**Page**
┄┄┄┄┄┄

I found Ben Kuroki’s story to be extremely interesting because it was similar to but different from that of other Nisei men who fought during World War II. First, he grew up in Nebraska, and his family didn’t suffer the injustice of losing their land, forced relocation, and incarceration experienced by so many other people of Japanese descent. Second, he started his military career in January 1942 prior to the signing of Executive Order 9066. The similarity was the racism and hatred he had to endure following the bombing of Pearl Harbor. As one of the few Japanese Americans in the Air Force, his ethnicity and questions regarding his loyalty to the United States were constantly highlighted. The majority of Nisei men who enlisted from the camps were assigned to the 100th Infantry Battalion and 442nd Regimental Combat Team. Both were segregated units comprising Japanese Americans who shared a common mission and bond. These men also suffered racism and hatred but found strength with their fellow Nisei soldiers.
A common theme among all Nisei soldiers was their Issei parents telling them to honor family by demonstrating their loyalty to the United States. This became their focus throughout their military careers. Most Japanese Americans can speak to the impact parental influence and family obligation had on their lives. The concept “honor your family” is truly the core of our existence.
Ben Kuroki and many others shared the belief that military service was the only way to prove that Japanese Americans were loyal to this country. As stated in this book, Kuroki truly believed that his “debt to the United States is greater than that of most of these other fellows.”

┄┄┄┄┄┄

**Request**
Answer these questions from the reflection on Ben Kuroki:
1. In which state did Kuroki grow up?
2. In what month and year did he begin his military career?
3. What did Issei parents tell their Nisei sons to do?
The material that follows bears no relation to the reflection on Ben Kuroki.

**Given information**

┄┄┄┄┄┄

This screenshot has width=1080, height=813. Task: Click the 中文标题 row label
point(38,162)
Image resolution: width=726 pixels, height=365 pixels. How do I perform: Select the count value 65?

┄┄┄┄┄┄

**Completed exercise**
1. Nebraska
2. January 1942
3. Honor the family by demonstrating their loyalty to the United States